Mother’s Great War diary digitised
The place, Dublin. But all Mary Martin had in mind was the safety of her 20-year-old son who had donned a British army uniform and gone to fight the Germans in the Great War.
Mary, a widow and mother of 12 living in affluent Monkstown, south Dublin, started writing on New Year’s Day 1916 after receiving word that her son Charlie was missing in action on the Salonika front in the Balkans.
Mary wrote the diary in the form of a letter to Charlie, a soldier with the Royal Dublin Fusiliers, in the hope that he would one day return and read it.
It reads like a mother chatting to her son, telling him all the local news and gossip and is a chronicle of the daily life of her family, friends, relatives, and the wider community. It deals with the mundane and the monumental — everything from the rained-off tennis party to the Easter Rising.
Lasting a mere five months, the daily diary details her growing despair, punctuated by attempts to get word of Charlie and her growing concern for his wellbeing.
Digital arts students from Trinity College Dublin and University College Cork have transcribed and digitised 132 entries from the diary.
Arts Minister Jimmy Deenihan unveiled the database yesterday.
“This online edition is a rich source for anyone interested in Irish history, military history, women’s history, and genealogy,” said Mr Deenihan at the launch in the Trinity Long Room Hub.
“It takes its place within a collection of other publicly available online resources that shed light on Ireland’s complicated past and the development of the State.”
Students used an original manuscript from the National Library of Ireland, which they transcribed and digitised.
Susan Schreibman, director of the MPhil digital humanities course at Trinity, said the project was a model for making historical treasures available to the public.
“It is the kind of history we don’t normally get.
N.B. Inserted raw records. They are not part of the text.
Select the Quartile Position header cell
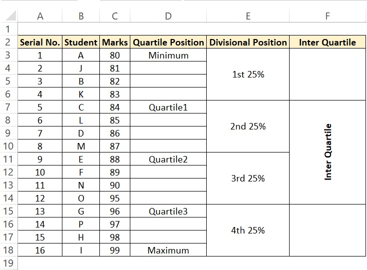This screenshot has width=367, height=270. 168,43
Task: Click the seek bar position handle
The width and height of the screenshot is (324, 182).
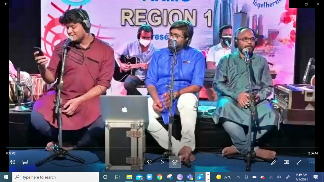Action: click(x=56, y=148)
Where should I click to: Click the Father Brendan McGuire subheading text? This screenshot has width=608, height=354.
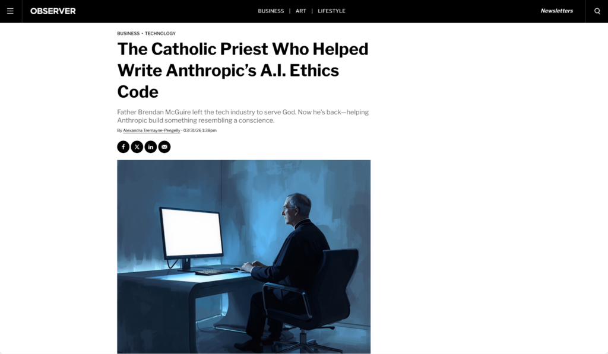coord(243,116)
We usually get the battles but not the ordinary lives of people who live in extraordinary times.”
Mary got regular reports from Charlie’s sister, Marie, who would later found the Medical Missionaries of Mary. She was stationed as a nurse in Malta and France and encountered many of his comrades.
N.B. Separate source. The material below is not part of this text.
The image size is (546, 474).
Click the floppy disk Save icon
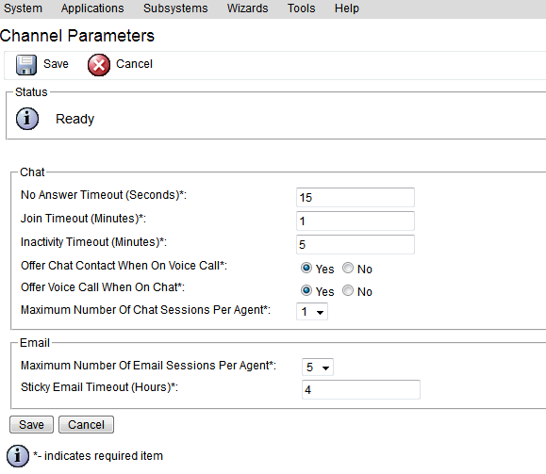point(26,65)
She wrote 40 letters to her mother in Monkstown telling her of the desperate efforts she was making in Malta to find out what had happened to Charlie.
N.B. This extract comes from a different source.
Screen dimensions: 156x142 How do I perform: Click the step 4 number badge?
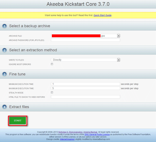(x=4, y=107)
Tragically, Charlie would never read the diary that was dedicated to him as he died of his wounds a day or two after his capture by Bulgarian forces.
Jan 1, 1916
“Dear Charlie, Today I went to Mass on Charlemont Street and met Uncle Charlie and Aunty. It was a horrible wet and windy day.”
Apr 24, 1916
“Dear Charlie, Ethel and Violet start off with Aunt Rita to go to Fairyhouse and have a very pleasant day until they get back to town. Here they discover to their cost there was a Sinn Féin rising. No trams or trains running, the streets and bridges barricaded, the GPO, Westland Row station, Four Courts etc in occupation of the rebels.”